What this task involves –
Report each line of the entries that includes "search" by copying it.

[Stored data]

|---|

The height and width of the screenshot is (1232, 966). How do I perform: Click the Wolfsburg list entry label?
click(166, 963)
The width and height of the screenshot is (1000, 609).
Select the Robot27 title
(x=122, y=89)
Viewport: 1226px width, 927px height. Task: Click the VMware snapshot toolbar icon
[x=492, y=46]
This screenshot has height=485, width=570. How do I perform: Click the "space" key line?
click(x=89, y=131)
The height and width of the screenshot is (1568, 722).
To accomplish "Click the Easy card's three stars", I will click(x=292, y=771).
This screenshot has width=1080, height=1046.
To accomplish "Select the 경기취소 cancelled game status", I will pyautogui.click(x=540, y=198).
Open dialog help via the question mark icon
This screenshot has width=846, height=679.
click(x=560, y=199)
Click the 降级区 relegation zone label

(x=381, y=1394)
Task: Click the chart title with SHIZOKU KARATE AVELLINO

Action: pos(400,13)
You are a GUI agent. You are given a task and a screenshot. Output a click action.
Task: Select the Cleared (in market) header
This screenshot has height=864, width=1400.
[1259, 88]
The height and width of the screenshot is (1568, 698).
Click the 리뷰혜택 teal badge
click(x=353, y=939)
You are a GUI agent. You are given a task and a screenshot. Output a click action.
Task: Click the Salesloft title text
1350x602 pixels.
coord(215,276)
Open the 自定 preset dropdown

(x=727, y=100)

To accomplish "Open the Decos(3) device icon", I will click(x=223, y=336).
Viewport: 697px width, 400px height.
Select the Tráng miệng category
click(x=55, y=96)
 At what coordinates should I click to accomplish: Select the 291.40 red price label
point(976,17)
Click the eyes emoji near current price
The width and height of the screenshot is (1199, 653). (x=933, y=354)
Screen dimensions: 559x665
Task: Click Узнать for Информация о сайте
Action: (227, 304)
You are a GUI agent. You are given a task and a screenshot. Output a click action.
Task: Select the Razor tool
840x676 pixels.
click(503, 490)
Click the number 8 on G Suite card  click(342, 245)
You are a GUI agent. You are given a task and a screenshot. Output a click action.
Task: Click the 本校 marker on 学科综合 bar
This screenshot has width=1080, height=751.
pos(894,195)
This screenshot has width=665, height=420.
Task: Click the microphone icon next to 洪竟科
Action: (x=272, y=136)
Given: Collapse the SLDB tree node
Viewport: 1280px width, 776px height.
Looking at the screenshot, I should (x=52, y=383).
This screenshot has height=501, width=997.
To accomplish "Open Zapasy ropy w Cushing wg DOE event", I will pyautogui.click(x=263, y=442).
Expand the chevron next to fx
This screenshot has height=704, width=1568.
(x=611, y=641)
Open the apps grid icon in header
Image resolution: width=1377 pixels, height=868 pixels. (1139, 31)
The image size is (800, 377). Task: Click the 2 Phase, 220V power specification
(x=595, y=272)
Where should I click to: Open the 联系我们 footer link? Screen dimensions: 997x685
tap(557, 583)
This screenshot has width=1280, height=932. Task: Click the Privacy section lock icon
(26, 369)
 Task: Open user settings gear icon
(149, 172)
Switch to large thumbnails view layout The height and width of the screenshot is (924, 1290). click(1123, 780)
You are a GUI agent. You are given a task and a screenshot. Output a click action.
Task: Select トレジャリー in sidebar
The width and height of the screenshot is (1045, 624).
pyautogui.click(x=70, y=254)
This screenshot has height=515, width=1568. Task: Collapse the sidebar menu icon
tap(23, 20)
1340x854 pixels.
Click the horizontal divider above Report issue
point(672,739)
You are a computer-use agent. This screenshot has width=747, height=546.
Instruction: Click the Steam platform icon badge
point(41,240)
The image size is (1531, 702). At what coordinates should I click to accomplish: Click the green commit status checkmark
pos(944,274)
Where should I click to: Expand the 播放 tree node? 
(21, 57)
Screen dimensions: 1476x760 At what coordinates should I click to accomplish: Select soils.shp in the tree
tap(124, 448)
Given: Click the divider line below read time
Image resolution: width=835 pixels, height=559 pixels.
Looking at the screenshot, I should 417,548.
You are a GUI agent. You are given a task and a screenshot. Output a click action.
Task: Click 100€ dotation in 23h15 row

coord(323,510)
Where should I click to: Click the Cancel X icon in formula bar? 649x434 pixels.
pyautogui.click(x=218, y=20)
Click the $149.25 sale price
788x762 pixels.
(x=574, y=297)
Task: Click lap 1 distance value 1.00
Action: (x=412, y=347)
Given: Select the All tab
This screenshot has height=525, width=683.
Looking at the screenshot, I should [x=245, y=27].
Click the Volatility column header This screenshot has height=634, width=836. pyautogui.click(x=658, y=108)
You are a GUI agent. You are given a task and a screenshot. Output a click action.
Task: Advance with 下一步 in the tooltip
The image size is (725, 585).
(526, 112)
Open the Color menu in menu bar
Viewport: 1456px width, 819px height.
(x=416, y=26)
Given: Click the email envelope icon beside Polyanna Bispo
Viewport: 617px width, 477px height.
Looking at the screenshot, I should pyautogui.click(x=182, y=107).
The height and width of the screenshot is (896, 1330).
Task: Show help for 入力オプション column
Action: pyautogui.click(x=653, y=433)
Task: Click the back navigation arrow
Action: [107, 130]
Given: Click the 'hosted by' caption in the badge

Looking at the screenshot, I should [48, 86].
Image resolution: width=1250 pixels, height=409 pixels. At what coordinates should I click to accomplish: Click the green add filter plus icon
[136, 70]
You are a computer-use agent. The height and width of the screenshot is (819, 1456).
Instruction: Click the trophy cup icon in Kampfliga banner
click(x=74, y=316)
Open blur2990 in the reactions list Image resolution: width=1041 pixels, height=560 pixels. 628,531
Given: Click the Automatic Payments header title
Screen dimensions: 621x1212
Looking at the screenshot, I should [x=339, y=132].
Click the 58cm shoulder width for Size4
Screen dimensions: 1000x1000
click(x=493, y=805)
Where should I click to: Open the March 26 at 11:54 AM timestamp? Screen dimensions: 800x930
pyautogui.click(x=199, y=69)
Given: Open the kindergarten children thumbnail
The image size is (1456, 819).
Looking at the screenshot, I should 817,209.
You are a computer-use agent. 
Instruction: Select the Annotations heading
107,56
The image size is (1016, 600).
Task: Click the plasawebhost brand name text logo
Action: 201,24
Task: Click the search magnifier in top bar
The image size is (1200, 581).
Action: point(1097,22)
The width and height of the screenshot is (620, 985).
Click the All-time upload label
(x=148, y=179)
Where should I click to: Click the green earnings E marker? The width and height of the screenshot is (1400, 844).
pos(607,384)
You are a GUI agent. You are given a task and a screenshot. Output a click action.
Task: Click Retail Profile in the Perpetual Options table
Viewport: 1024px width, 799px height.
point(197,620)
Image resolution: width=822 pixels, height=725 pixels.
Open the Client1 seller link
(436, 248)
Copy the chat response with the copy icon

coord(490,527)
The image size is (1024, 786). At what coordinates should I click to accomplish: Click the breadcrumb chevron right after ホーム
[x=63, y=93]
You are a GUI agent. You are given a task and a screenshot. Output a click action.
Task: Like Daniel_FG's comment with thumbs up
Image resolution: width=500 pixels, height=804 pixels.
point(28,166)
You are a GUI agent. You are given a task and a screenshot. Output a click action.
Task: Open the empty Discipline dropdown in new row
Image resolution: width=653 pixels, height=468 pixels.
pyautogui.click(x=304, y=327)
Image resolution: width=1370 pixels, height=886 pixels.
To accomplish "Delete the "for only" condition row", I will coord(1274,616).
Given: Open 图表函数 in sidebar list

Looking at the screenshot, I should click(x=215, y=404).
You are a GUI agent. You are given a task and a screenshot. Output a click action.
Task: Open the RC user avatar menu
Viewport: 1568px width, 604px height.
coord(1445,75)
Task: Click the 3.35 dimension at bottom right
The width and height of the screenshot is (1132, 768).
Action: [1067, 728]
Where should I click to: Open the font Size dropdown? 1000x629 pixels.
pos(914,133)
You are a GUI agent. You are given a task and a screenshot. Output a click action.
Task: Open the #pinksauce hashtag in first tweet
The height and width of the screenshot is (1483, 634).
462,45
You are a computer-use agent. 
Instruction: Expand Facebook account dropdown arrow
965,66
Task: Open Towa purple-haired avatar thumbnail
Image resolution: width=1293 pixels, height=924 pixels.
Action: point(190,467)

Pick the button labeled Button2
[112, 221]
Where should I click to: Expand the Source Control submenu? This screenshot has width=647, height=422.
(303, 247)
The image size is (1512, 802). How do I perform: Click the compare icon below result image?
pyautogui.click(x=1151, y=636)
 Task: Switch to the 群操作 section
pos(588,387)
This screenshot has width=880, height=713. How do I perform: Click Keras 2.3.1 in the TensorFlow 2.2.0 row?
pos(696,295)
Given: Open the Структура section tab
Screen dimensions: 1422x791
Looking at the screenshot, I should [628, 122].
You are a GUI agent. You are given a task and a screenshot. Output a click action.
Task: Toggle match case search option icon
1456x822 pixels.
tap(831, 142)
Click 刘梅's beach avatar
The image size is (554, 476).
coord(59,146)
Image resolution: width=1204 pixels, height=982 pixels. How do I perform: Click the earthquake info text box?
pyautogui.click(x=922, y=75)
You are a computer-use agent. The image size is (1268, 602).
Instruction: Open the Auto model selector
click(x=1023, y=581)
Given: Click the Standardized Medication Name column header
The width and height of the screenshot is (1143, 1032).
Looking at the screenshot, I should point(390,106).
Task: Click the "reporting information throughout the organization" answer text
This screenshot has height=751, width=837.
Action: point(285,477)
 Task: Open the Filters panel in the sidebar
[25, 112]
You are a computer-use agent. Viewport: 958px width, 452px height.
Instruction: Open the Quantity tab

|---|

Result below –
Task: Click the search magnifier in top bar
Task: Toggle match case search option icon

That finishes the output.